Sales appear to be strong throughout much of the United States. Morgan Fox, a spokesperson for the National Cannabis Industry Association, notes that 26 states, plus Washington D.C., have declared the product essential. And that doesn’t includes states like Oregon and Arizona that have allowed dispensaries to stay open while not explicitly classifying them as essential.

At least locally, though, not every cannabis company has been affected in the same way.

Mase’s order to shut down in-store shopping in March fit neatly into Farmhouse’s business model: the company’s trade is 100% delivery based. That was not the case for Solful, a Sebastopol-based shop that wasn’t doing deliveries when stay-at-home order began. Its revenues fell in the immediate aftermath of the shutdown.

“Our model is really all about the in-store experience,” said Eli Melrod, the company’s co-founder and CEO. “You read the reviews, and they’re all about coming in. This transition was really tricky for us.”

So Solful adapted and added a delivery service. It had always been part of their “roadmap,” Melrod said. The pandemic hastened it, as it has for other dispensaries. During the first two weeks in March, according to BDSA, 85% of the dollar share at California cannabis shops came via in-store purchases, just 6% from deliveries. (The rest were “takeout” orders.) During the first two weeks in May, those numbers shifted to 77% in-store and 16% delivery.

Dispensaries have had to reconfigure their spaces to account for social distancing and repetitive sanitizing, like any business. But this is an industry with unique challenges. Because most financial services are wary to work with cannabis companies in light of the federal against legalization, it remains a largely cash-based system. That doesn’t fit well with anti-COVID protocols, where electronic transactions have become even more the norm.

“I remember one of my first deliveries early in coronavirus (pandemic), an elderly lady came out of her house with big barbecue tongs, with the money connected to the tongs in a Ziploc bag,” said R.J. Virata, who makes deliveries for Farmhouse.

Other customers, Virata said, will set up a small chair on the porch to serve as the drop spot, or point to a mailbox that contains the money. “There’s never anyone going into a customer’s house or apartment,” he said. “So I feel very safe when I’m out there.”

Cannabis purveyors have noticed another recent industry trend. More consumers are buying edibles and tinctures.

“I’ve definitely heard that people are a little concerned about inhaling with an upper respiratory disease going around,” Firestone said. “I also think a lot of people like the ease of use of gummy and tincture, so people with a higher-density living arrangement are choosing that.”

Wingard believes there’s an additional explanation: new users, who often gravitate toward edibles because they are intimidated by smoking a pipe or rolling a joint.

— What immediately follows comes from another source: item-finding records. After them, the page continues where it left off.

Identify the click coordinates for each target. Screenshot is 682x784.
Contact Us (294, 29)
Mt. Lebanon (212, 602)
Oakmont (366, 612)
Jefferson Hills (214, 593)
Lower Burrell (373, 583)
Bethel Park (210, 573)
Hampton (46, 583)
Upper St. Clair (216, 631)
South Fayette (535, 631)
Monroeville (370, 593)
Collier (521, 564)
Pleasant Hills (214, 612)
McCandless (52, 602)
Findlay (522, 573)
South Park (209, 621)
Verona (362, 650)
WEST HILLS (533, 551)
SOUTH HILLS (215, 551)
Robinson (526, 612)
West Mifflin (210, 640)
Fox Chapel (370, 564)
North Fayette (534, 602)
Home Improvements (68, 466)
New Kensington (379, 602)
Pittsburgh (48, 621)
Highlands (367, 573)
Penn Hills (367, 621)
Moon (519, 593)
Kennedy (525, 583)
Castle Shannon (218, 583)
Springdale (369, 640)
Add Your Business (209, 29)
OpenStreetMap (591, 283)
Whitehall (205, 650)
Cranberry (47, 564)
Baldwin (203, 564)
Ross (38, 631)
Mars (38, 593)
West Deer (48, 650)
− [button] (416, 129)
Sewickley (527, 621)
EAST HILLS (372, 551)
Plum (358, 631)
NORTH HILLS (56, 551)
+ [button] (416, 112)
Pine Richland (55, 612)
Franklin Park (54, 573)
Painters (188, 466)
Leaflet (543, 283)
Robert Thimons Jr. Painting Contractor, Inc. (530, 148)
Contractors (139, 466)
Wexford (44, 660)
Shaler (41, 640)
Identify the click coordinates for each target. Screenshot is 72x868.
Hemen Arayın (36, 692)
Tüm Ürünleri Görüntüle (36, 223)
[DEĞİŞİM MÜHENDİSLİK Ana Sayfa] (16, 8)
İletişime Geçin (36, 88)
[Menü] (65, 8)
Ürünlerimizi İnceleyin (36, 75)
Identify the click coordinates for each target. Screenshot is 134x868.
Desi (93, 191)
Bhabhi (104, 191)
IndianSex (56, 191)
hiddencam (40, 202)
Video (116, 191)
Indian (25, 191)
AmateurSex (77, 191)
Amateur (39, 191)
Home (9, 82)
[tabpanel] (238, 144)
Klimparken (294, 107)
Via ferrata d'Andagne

The question on the minds of a lot of cannabis executives is whether these new customers will remain loyal once the pandemic has eased up. Local and national sources both said they see the designation of weed shops as essential as a potential turning point in their mission to make the drug more mainstream.

Wingard ― admittedly, not an unbiased observer ― believes the revolution is underway.

“I feel cannabis in general enhances people’s lives,” she said. “It enhances sleep, it can be fun if you’re using it recreationally. If you’re trying to relax. If your outdoors and want to go for a hike. Organize your closet, which I think a lot of people are doing now. And I think once people are more open to the idea of that, it will happen naturally.”